Games suggested retail pricing is around $110-$120 in Australia. We usually pay less than this (just), but no one is going to slash the prices on launch titles. Say the PS5 is $100 less than the Series X, you lose that advantage in just one game purchase. And you will need that one game (at least) to justify your shiny new console. Online multiplayer? Do you have PlayStation Plus? That’s another $12 thanks. This does give you access to some free games, so that’s a bonus. But it’s a choice of 2-4 depending on the month, and you might not like any of them.

“Ah, but what about the games for Xbox? They still have to buy games as well!” I hear you say. “Both Xbox and PlayStation need all that extra stuff!” Well, yes and no. Yes, Xbox uses pricing tiers for different services. No, because you are getting more for you money from Xbox these days.

For AUD$16, you can buy the console AND Game Pass Ultimate access for one month. Play what you want. Play online straight away. Even get a couple of free games with Gold. Wanted to play that exclusive launch title? If it’s Microsoft Studios (which it probably will be on launch), it’s already included with Game Pass. Console cost + $16 to play over 100 games including new releases? Done.

PS4 Starter Pack
Starter packs are a great way to save a little money, but you still spend more

Well, I wouldn’t say I have been totally bought across. I am still Team PlayStation, I just appreciate what Microsoft is building. If it’s not on Game Pass, I will probably look at PS4 and Switch versions first. But they have my attention, and I will look. That’s more than they had from me 12 months ago.

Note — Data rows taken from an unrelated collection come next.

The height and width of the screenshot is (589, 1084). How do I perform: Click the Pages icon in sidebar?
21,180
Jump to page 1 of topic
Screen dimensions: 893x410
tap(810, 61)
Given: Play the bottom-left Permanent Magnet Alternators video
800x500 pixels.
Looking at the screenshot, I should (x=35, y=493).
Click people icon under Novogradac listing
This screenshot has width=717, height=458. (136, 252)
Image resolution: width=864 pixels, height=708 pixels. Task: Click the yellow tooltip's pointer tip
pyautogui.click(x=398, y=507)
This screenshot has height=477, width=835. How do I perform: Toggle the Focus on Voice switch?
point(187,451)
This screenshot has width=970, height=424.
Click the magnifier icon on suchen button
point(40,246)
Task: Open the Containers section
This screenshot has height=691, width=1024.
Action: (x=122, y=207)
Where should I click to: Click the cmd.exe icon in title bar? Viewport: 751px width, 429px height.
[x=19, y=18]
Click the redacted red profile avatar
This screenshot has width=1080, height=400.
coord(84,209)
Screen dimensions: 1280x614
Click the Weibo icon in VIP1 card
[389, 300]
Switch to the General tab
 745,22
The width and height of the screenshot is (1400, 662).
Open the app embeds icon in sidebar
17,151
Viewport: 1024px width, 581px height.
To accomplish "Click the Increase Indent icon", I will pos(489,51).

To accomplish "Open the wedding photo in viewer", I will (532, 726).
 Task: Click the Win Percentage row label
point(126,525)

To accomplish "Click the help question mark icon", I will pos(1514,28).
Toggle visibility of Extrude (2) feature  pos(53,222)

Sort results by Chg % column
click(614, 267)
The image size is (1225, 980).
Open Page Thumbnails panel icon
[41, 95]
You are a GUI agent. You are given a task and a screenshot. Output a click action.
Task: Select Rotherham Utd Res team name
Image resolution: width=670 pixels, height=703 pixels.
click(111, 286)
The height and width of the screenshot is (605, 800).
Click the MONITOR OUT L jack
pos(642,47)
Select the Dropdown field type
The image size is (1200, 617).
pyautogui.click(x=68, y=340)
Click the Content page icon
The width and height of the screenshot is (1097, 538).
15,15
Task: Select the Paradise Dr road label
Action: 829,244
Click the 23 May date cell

The only way for Sony to combat this is to offer parity with Microsoft. On the surface, they do with PlayStation Now. But it’s not the same. With the service only available in certain regions coupled with no fallback option if things aren’t great internet wise, it’s chalk and cheese.

Xbox One S Starter Pack
Xbox has starters and the digital only console. Every saving has some form of extra price.

Are you trying to say buy Xbox?

Gaming is expensive. You pay a lot upfront, but hopefully over the next 7-8 years that cost overall evens out. Doesn’t help that initial splash out though.

I will always say game on what works for you. Microsoft has given players ways to maximise their gaming cheaply (and legally) compared to the limited market PlayStation Now has. It has even used this low cost of entry early to bring across PlayStation fans like me.

I am really hoping that if the backwards compatibility rumours are indeed true, Sony launches PS5 with the new PlayStation Now that allows game downloads in ALL regions. If this is the case, and Sony undercuts the Xbox pricing, it would actually be an attractive saving for the consumer. Not just the superficial save that costs you more in the long run.

I really want streaming to work. Not just for the convenience as a gamer, but environmentally as well. Data Centers use huge amounts of power, which still isn’t great, but companies are doing everything they can for effeciency and plenty of centers are now being built to be powered by renewable energy only. Steps are being made, and each step forward is progress.

And like every complicated chain, that’s one part of the puzzle. Because people will be using lower powered systems to run games, they will use less energy as well. Without buying so many discs and cases, the amount of plastic created and thrown out is affected. Think Video Tapes and Music CD’s. Thanks to services like Netflix and Spotify, less of these are being made while the product itself reaches a lot more people.

Streaming makes sense in the long run, it’s just I don’t think we are there yet. This new generation of consoles will hopefully be the last generation that uses the digital download/play locally model, and I hope Sony takes advantage of this.

If they don’t? They may as well hand the next generation victory to Microsoft, similar to how Microsoft handed it over with the launch of the Xbox One.